LISTED ENTRIES:
-.-.-

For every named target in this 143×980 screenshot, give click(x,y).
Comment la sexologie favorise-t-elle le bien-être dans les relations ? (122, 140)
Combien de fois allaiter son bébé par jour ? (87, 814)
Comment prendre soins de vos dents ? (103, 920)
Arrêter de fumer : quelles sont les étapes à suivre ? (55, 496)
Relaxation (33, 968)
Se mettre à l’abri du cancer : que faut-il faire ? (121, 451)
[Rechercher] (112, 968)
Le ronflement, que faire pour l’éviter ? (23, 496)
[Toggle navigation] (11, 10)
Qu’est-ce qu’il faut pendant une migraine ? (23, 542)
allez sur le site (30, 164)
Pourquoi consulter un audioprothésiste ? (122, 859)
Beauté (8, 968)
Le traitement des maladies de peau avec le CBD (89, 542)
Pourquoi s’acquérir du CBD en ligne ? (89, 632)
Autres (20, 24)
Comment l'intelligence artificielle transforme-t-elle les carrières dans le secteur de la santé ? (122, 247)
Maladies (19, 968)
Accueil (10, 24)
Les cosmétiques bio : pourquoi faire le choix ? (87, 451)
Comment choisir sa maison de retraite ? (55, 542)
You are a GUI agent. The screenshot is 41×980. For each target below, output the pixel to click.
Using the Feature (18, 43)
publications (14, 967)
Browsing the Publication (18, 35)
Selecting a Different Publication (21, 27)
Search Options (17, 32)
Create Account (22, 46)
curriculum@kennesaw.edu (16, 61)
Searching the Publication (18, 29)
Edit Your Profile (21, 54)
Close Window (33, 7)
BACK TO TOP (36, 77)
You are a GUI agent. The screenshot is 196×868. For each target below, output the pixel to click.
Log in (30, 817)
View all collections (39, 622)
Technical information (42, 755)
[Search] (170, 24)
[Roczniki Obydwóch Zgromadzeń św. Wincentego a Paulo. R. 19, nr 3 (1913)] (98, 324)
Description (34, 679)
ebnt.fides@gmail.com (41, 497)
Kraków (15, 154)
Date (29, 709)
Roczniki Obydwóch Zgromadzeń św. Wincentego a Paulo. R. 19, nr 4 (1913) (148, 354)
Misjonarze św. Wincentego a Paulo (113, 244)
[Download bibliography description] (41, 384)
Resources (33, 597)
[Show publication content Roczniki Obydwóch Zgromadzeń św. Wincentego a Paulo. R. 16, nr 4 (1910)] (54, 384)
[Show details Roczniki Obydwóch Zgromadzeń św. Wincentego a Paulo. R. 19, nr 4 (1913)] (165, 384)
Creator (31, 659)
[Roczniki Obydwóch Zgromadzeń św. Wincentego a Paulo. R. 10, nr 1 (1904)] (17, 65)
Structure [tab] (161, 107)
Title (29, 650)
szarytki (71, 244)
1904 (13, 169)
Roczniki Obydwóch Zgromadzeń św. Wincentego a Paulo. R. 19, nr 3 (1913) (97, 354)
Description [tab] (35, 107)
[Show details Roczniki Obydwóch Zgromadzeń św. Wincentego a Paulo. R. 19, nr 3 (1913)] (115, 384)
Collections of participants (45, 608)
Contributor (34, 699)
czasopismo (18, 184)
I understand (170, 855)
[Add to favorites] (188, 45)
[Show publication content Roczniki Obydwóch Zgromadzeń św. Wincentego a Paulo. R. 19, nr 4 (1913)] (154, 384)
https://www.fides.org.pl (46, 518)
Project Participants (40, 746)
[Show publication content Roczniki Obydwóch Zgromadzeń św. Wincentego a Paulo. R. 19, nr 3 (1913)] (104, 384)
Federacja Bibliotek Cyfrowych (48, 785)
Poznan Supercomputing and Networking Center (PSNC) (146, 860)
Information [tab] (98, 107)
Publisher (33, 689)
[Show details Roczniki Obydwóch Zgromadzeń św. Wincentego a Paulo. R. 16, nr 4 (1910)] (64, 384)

-.-.-

EXERCISE TASK:
Please rewrite every line of the entries from the line that contains "[Toggle navigation] (11, 10)" through the line that contains "View all collections (39, 622)", leaving none out, and shift each coordinate given as an answer by -96.

RESULT FOR THIS EXERCISE:
[Toggle navigation] (-85, -86)
Qu’est-ce qu’il faut pendant une migraine ? (-73, 446)
allez sur le site (-66, 68)
Pourquoi consulter un audioprothésiste ? (26, 763)
Beauté (-88, 872)
Le traitement des maladies de peau avec le CBD (-7, 446)
Pourquoi s’acquérir du CBD en ligne ? (-7, 536)
Autres (-76, -72)
Comment l'intelligence artificielle transforme-t-elle les carrières dans le secteur de la santé ? (26, 151)
Maladies (-77, 872)
Accueil (-86, -72)
Les cosmétiques bio : pourquoi faire le choix ? (-9, 355)
Comment choisir sa maison de retraite ? (-41, 446)
You are a GUI agent. The screenshot is 41×980. For each target below, output the pixel to click.
Using the Feature (-78, -53)
publications (-82, 871)
Browsing the Publication (-78, -61)
Selecting a Different Publication (-75, -69)
Search Options (-79, -64)
Create Account (-74, -50)
curriculum@kennesaw.edu (-80, -35)
Searching the Publication (-78, -67)
Edit Your Profile (-75, -42)
Close Window (-63, -89)
BACK TO TOP (-60, -19)
You are a GUI agent. The screenshot is 196×868. For each target below, output the pixel to click.
Log in (-66, 721)
View all collections (-57, 526)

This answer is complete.